PROVIDED RECORDS:

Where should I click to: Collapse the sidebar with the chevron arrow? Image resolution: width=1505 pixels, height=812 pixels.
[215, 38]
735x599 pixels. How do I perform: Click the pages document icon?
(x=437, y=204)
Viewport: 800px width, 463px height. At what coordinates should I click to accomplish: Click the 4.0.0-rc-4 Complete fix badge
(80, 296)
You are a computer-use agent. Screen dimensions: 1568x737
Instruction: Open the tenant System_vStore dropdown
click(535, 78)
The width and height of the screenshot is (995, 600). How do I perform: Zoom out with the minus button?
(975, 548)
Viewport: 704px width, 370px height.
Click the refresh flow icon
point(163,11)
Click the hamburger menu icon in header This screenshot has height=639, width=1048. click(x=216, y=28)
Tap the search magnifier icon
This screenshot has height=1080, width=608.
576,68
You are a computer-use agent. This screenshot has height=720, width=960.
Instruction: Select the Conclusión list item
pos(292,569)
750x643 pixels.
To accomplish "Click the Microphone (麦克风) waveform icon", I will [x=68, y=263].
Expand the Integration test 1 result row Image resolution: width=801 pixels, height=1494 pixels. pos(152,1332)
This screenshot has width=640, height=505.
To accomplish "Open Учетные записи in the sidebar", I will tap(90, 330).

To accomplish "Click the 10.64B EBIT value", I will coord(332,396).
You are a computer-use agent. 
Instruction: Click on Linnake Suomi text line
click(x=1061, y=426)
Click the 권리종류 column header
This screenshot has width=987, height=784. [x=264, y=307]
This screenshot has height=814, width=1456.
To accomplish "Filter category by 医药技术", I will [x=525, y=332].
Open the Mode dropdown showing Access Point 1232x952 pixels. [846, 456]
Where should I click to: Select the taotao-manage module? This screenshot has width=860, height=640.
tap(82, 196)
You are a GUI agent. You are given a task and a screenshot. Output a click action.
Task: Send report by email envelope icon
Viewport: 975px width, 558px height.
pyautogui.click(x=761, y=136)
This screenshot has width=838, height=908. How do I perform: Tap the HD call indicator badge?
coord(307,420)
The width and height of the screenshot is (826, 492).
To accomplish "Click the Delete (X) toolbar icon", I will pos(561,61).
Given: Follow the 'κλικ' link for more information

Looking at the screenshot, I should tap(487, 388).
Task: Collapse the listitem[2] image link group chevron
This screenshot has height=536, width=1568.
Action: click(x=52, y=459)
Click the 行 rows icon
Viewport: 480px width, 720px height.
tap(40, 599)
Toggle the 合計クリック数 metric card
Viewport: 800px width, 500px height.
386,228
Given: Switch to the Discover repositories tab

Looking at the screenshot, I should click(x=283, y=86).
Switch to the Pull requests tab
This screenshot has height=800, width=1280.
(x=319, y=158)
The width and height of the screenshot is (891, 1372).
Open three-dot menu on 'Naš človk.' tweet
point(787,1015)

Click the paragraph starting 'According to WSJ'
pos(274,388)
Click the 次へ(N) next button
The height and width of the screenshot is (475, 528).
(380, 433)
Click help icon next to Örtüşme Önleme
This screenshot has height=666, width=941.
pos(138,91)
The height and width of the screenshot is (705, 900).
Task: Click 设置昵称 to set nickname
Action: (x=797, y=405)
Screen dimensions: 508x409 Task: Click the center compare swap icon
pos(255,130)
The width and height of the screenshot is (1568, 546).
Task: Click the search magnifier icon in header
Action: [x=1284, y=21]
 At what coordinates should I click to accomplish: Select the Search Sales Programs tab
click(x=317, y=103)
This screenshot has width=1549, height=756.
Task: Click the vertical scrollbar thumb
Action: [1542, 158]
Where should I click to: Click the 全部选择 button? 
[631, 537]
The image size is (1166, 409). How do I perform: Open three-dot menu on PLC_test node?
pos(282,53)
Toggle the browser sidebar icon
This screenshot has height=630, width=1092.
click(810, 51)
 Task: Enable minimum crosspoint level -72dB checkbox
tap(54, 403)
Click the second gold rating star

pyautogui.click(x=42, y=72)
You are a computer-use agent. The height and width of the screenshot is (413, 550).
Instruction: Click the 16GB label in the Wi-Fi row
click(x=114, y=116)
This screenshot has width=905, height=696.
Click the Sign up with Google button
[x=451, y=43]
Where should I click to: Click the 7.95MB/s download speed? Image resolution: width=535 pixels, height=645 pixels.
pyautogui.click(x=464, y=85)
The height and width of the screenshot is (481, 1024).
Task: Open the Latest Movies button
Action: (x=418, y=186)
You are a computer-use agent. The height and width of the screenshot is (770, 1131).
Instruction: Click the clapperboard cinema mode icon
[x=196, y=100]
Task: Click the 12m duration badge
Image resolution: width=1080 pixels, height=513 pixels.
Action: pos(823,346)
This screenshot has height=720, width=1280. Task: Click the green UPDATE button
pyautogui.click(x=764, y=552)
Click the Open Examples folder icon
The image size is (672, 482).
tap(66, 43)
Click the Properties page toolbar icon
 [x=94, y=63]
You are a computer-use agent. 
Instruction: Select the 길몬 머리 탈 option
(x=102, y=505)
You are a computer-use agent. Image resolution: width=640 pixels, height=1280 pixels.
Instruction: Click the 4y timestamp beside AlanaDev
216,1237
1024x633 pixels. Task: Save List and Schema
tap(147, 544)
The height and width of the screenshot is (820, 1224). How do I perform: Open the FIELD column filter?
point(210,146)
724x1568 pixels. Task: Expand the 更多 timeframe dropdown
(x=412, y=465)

WHAT YOU HAVE TO DO:
All of the records above should be given again exactly as written.

SOLUTION TO THE EXERCISE:
Where should I click to: Collapse the sidebar with the chevron arrow? Image resolution: width=1505 pixels, height=812 pixels.
[215, 38]
735x599 pixels. How do I perform: Click the pages document icon?
(x=437, y=204)
Viewport: 800px width, 463px height. At what coordinates should I click to accomplish: Click the 4.0.0-rc-4 Complete fix badge
(80, 296)
You are a computer-use agent. Screen dimensions: 1568x737
Instruction: Open the tenant System_vStore dropdown
click(535, 78)
The width and height of the screenshot is (995, 600). How do I perform: Zoom out with the minus button?
(975, 548)
Viewport: 704px width, 370px height.
Click the refresh flow icon
point(163,11)
Click the hamburger menu icon in header This screenshot has height=639, width=1048. click(x=216, y=28)
Tap the search magnifier icon
This screenshot has height=1080, width=608.
576,68
You are a computer-use agent. This screenshot has height=720, width=960.
Instruction: Select the Conclusión list item
pos(292,569)
750x643 pixels.
To accomplish "Click the Microphone (麦克风) waveform icon", I will [x=68, y=263].
Expand the Integration test 1 result row Image resolution: width=801 pixels, height=1494 pixels. pos(152,1332)
This screenshot has width=640, height=505.
To accomplish "Open Учетные записи in the sidebar", I will tap(90, 330).

To accomplish "Click the 10.64B EBIT value", I will coord(332,396).
You are a computer-use agent. 
Instruction: Click on Linnake Suomi text line
click(x=1061, y=426)
Click the 권리종류 column header
This screenshot has width=987, height=784. [x=264, y=307]
This screenshot has height=814, width=1456.
To accomplish "Filter category by 医药技术", I will [x=525, y=332].
Open the Mode dropdown showing Access Point 1232x952 pixels. [846, 456]
Where should I click to: Select the taotao-manage module? This screenshot has width=860, height=640.
tap(82, 196)
You are a GUI agent. You are given a task and a screenshot. Output a click action.
Task: Send report by email envelope icon
Viewport: 975px width, 558px height.
pyautogui.click(x=761, y=136)
This screenshot has width=838, height=908. How do I perform: Tap the HD call indicator badge?
coord(307,420)
The width and height of the screenshot is (826, 492).
To accomplish "Click the Delete (X) toolbar icon", I will pos(561,61).
Given: Follow the 'κλικ' link for more information

Looking at the screenshot, I should tap(487, 388).
Task: Collapse the listitem[2] image link group chevron
This screenshot has height=536, width=1568.
Action: click(x=52, y=459)
Click the 行 rows icon
Viewport: 480px width, 720px height.
tap(40, 599)
Toggle the 合計クリック数 metric card
Viewport: 800px width, 500px height.
386,228
Given: Switch to the Discover repositories tab

Looking at the screenshot, I should click(x=283, y=86).
Switch to the Pull requests tab
This screenshot has height=800, width=1280.
(x=319, y=158)
The width and height of the screenshot is (891, 1372).
Open three-dot menu on 'Naš človk.' tweet
point(787,1015)

Click the paragraph starting 'According to WSJ'
pos(274,388)
Click the 次へ(N) next button
The height and width of the screenshot is (475, 528).
(380, 433)
Click help icon next to Örtüşme Önleme
This screenshot has height=666, width=941.
pos(138,91)
The height and width of the screenshot is (705, 900).
Task: Click 设置昵称 to set nickname
Action: (x=797, y=405)
Screen dimensions: 508x409 Task: Click the center compare swap icon
pos(255,130)
The width and height of the screenshot is (1568, 546).
Task: Click the search magnifier icon in header
Action: [x=1284, y=21]
 At what coordinates should I click to accomplish: Select the Search Sales Programs tab
click(x=317, y=103)
This screenshot has width=1549, height=756.
Task: Click the vertical scrollbar thumb
Action: [1542, 158]
Where should I click to: Click the 全部选择 button? 
[631, 537]
The image size is (1166, 409). How do I perform: Open three-dot menu on PLC_test node?
pos(282,53)
Toggle the browser sidebar icon
This screenshot has height=630, width=1092.
click(810, 51)
 Task: Enable minimum crosspoint level -72dB checkbox
tap(54, 403)
Click the second gold rating star

pyautogui.click(x=42, y=72)
You are a computer-use agent. The height and width of the screenshot is (413, 550).
Instruction: Click the 16GB label in the Wi-Fi row
click(x=114, y=116)
This screenshot has width=905, height=696.
Click the Sign up with Google button
[x=451, y=43]
Where should I click to: Click the 7.95MB/s download speed? Image resolution: width=535 pixels, height=645 pixels.
pyautogui.click(x=464, y=85)
The height and width of the screenshot is (481, 1024).
Task: Open the Latest Movies button
Action: (x=418, y=186)
You are a computer-use agent. The height and width of the screenshot is (770, 1131).
Instruction: Click the clapperboard cinema mode icon
[x=196, y=100]
Task: Click the 12m duration badge
Image resolution: width=1080 pixels, height=513 pixels.
Action: pos(823,346)
This screenshot has height=720, width=1280. Task: Click the green UPDATE button
pyautogui.click(x=764, y=552)
Click the Open Examples folder icon
The image size is (672, 482).
tap(66, 43)
Click the Properties page toolbar icon
 [x=94, y=63]
You are a computer-use agent. 
Instruction: Select the 길몬 머리 탈 option
(x=102, y=505)
You are a computer-use agent. Image resolution: width=640 pixels, height=1280 pixels.
Instruction: Click the 4y timestamp beside AlanaDev
216,1237
1024x633 pixels. Task: Save List and Schema
tap(147, 544)
The height and width of the screenshot is (820, 1224). How do I perform: Open the FIELD column filter?
point(210,146)
724x1568 pixels. Task: Expand the 更多 timeframe dropdown
(x=412, y=465)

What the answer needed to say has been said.